The shape of kindness 




The shape of kindness

It was 1992. I was about to embark on an epic journey. The trip would take me across Wales and England from Bangor in North Wales to Great Driffield in the East Riding of Yorkshire. By National Express. The Host Family scheme had arranged for me to spend my first Christmas in the UK with the Gooches. Great Driffield might as well be Amsterdam. The East Coast seemed like a far-flung country from the green foothills of Snowdonia by the Menai Strait.

I was supposed to be studying for my MA at Bangor. “Supposed” because by the end of the first couple of months after arriving in the UK I felt completely overwhelmed by everything. Even chatting to other students on my floor was an effort. I was done with speaking in English. My single study bedroom became my cocoon. Daily, I wove another layer of frustration to fortify the old ones.

Then, the Gooches’ letters began to arrive. They introduced themselves and expressed their excitement to welcome me to share with them their Christmas. Of course, it was impossible for me even to picture what a “typical” Christmas would be like for an English family. The day finally came – Christmas Eve 1992 – and I got on the bus from Bangor in the morning. I had never travelled anywhere in the UK.

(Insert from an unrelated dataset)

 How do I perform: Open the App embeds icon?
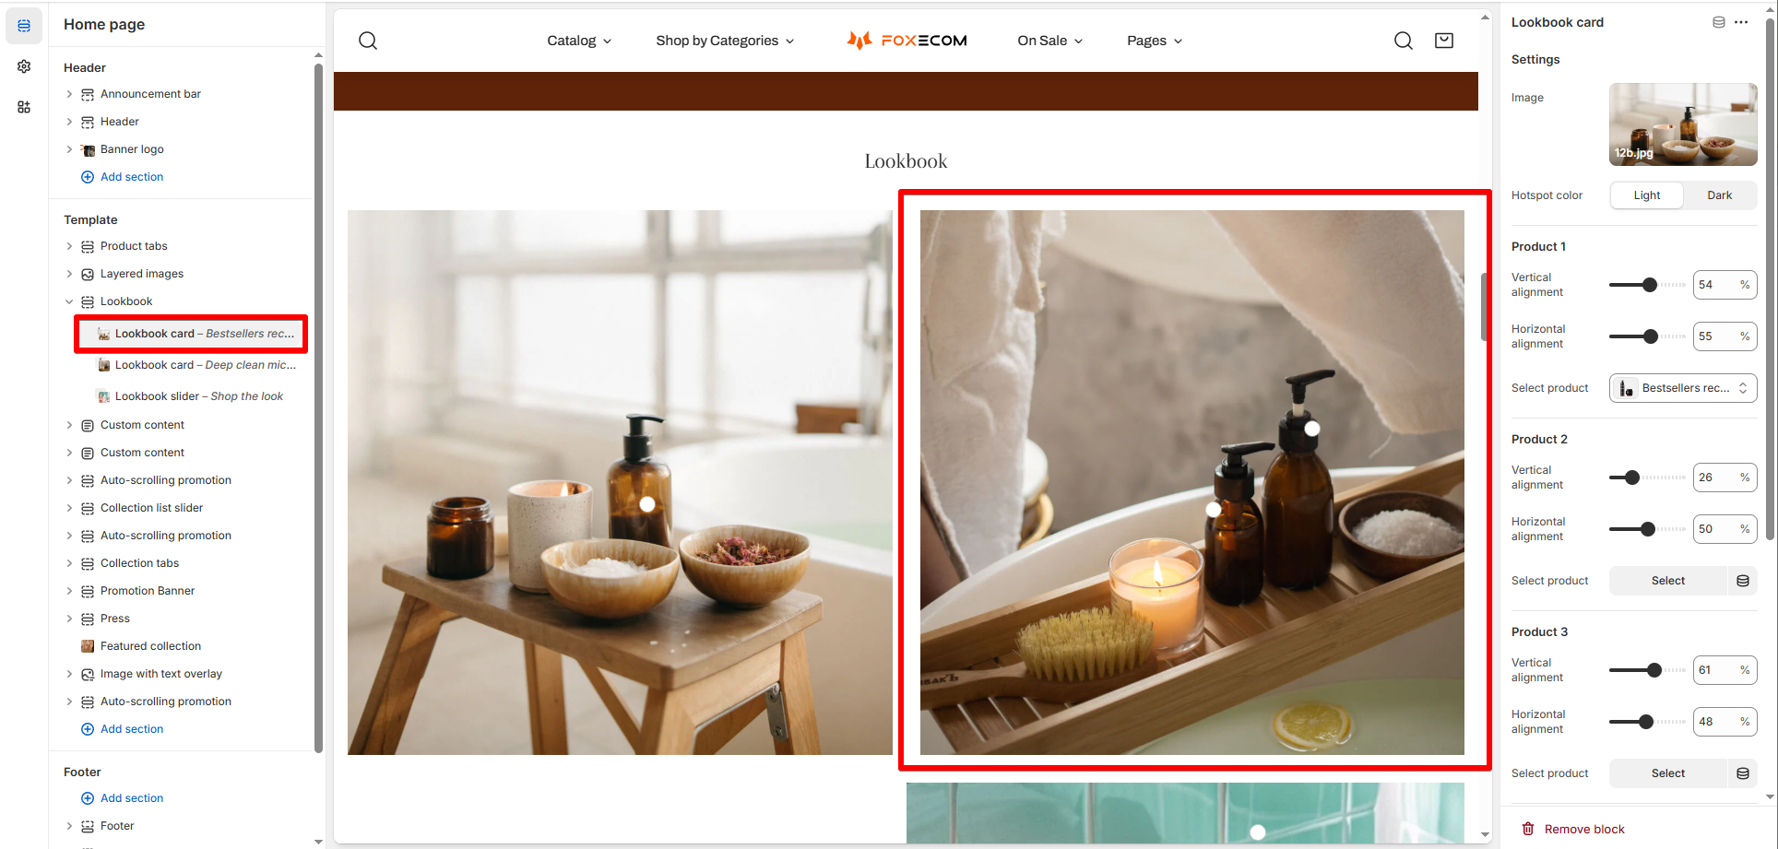point(24,107)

The bus journey was long and tortuous, involving several changes at different places none of which meant anything to me except another dot on the map. Half way through the journey, I became very unwell. I had a throbbing headache and I felt sick. Sitting on the coach for several hours further exacerbated my discomfort. After what seemed to be a never-ending endurance challenge, I arrived in Hull. It was freezing cold. I found myself in a portacabin with a handful of travellers. If there’s any consolation, the sharp cold air cleared my head and I was ready for my final leg of journey on a local bus.

The night fell quickly on Christmas Eve; it fell silent as the darkness dissolved any discernible definitions of shapes and distances. The world outside was hushed. Our bus seemed to be the only object that was traversing in a floating wilderness, meekly illuminated like a drifting firefly in an impenetrably dark night. I sat close to the driver; I handed him the address of the Gooches; he drove on without uttering a word. I was getting more and more anxious. I was on the other side of the country, on my own, in a completely strange place, in the middle of nowhere. Then, the bus came to a halt. The driver signalled me to get off. The door hissed open….

There in the darkness of Christmas Eve 1992 stood Mr Gooch.